# Stainless steel exhaust, worth it?



## Motorcityman (Nov 6, 2008)

I have an 2006 Ram 3500 with a 5.9 cummings and the exhaust is totally rotted out from the cat back. I run a V-box spreader so the bottom of my truck see's lots of salt, will the typical stainless exhaust system on the market hold up to the salt or will it rot out in five years just like the stock system that was on it? I only have 50K on the truck. Thanks, Joe.


----------



## leepotter (Nov 25, 2009)

Im not 100% sure but I think the whole exhaust system has a lifetime warranty along as nothing has been modded. Has something to do with diesel emissions I think. Look in the owners manual I think there is info in there. I might be totally wrong but I thought i saw something in my book.


----------



## got-h2o (Sep 26, 2008)

What's a cummings ?


----------



## FuturePilot4u (Jun 4, 2010)

got-h2o;1404079 said:


> What's a cummings ?


all over you


----------



## randomb0b123 (Jul 14, 2010)

cummings? curious whats that?


----------



## White Gardens (Oct 29, 2008)

The stainless is going to cost you an arm and a leg. I would think a standard exhaust is the better option. It would still take 5 years or better to rot it out.

...


----------



## BlueRam2500 (Jan 15, 2005)

Stainless rusts too, I had a Magnaflow on my Dodge and after 6 months it was already turning colors. No holes in it, but then again I'm sure not too far down the road it will start to rot. Since you run a salter, why not dump the exhaust under the truck or have it come out the side of the box, at least that way it will be out of the direct line of the salter. 


And there is no "G" in Cummins.


----------



## UglyTruck (Feb 8, 2007)

BlueRam2500;1404154 said:


> Stainless rusts too, I had a Magnaflow on my Dodge and after 6 months it was already turning colors. No holes in it, but then again I'm sure not too far down the road it will start to rot. Since you run a salter, why not dump the exhaust under the truck or have it come out the side of the box, at least that way it will be out of the direct line of the salter.
> 
> And there is no "G" in Cummins.


That's not entirely correct. there are different grades of stainless. Exhaust systems made out of T409 stainless will rust, but offer an extended corrosion resistance over steel or alumanized steel.

T309 however won't rust (in my experience), is usually a fully polished exhaust system and will outlast your truck.

I replaced the stock exhaust on my 01 last year and went with the much cheaper alumanized steel. for the price difference I figure that if It will probably outlast how long I will have the truck. 
I bought mine from www.dieselautopower.com The owner Jacob Kidd is a pretty good guy to deal with and he will cut you a deal if you buy multiple products at once. I saved almost $300 on exhaust, a turbo, 4x2 low kit, steering stabilizer, and exhaust clamps.
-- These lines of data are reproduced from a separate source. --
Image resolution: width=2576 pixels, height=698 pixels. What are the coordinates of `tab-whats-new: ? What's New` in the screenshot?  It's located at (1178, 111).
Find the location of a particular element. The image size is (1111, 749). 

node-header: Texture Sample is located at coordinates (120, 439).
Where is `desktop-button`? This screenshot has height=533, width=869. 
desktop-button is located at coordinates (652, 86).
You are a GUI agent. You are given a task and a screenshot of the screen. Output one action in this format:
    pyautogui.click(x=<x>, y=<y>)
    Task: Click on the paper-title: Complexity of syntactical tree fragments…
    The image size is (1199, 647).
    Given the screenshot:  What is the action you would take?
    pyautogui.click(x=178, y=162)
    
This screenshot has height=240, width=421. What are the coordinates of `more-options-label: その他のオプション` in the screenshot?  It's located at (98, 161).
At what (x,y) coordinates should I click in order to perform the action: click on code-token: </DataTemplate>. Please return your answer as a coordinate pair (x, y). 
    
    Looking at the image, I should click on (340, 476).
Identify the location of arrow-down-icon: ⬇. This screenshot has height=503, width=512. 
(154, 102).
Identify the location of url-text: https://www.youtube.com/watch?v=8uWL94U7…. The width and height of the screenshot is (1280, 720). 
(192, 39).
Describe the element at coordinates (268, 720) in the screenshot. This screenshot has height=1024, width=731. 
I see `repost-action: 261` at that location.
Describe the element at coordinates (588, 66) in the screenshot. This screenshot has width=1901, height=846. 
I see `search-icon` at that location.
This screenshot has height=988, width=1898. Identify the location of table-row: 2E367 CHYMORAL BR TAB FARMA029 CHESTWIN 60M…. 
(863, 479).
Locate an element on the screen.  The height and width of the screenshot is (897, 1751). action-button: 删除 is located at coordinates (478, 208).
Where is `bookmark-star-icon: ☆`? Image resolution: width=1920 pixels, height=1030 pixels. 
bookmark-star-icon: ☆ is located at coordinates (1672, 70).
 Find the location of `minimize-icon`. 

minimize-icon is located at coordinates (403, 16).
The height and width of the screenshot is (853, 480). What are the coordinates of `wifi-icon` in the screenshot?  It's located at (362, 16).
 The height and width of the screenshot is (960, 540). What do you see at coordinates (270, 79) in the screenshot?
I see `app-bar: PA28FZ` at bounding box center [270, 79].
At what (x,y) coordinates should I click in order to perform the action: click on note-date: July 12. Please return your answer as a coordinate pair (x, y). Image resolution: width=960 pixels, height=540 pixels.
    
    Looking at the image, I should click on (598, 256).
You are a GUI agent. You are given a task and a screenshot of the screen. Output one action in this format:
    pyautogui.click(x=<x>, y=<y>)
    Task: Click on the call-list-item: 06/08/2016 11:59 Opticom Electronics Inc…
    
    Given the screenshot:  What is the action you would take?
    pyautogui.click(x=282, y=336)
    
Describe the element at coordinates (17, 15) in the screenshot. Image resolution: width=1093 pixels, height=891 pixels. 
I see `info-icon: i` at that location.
and yeah.... no "G" in Cummins Thumbs Up


----------



## BlueRam2500 (Jan 15, 2005)

While you are correct about 409, the 304 material my Magnaflow was made out of did start to rust after having been on my truck for 5 years.


----------



## UglyTruck (Feb 8, 2007)

BlueRam2500;1404516 said:


> While you are correct about 409, the 304 material my Magnaflow was made out of did start to rust after having been on my truck for 5 years.


surface rust or deep rust? i'm not trying to pick a fight, I'm just curious.. like I said in my experience it never did, but that wasn't on a plow truck.


----------



## got-h2o (Sep 26, 2008)

I had a 304 kit on my Dmax that was pretty orange after it's 3rd winter here. It never really "rusted", but looked like sh!t. Especially for being something like $700. The polished look didn't last but a few weeks IIRC. I can say though, I've had the cheaper "aluminized" pro-flo kits completely rot out after a few years of the same thing. I have an aluminized Diamond Eye kit on my Dodge. One winter so far and it's still decent, although I don't see it lasting 5.


----------



## BlueRam2500 (Jan 15, 2005)

UglyTruck;1404644 said:


> surface rust or deep rust? i'm not trying to pick a fight, I'm just curious.. like I said in my experience it never did, but that wasn't on a plow truck.


Surface rust. It looked like garbage after a few years. I plowed for 2 years with the truck, no spreader or anything when I had the exhaust on the truck. I paid $700 something for it also.


----------



## dfd9 (Aug 18, 2010)

got-h2o;1404079 said:


> What's a cummings ?





randomb0b123;1404126 said:


> cummings? curious whats that?


It's one of those speshul engines that only a few Dodge owners have......


----------



## Motorcityman (Nov 6, 2008)

Man we have some spell check police here huh, my old lady was under the computer desk as I was writing the post, what can I say? 

I think I will just go with an aluminized set and be done with it, hopefully in five years I'll have a new truck.


----------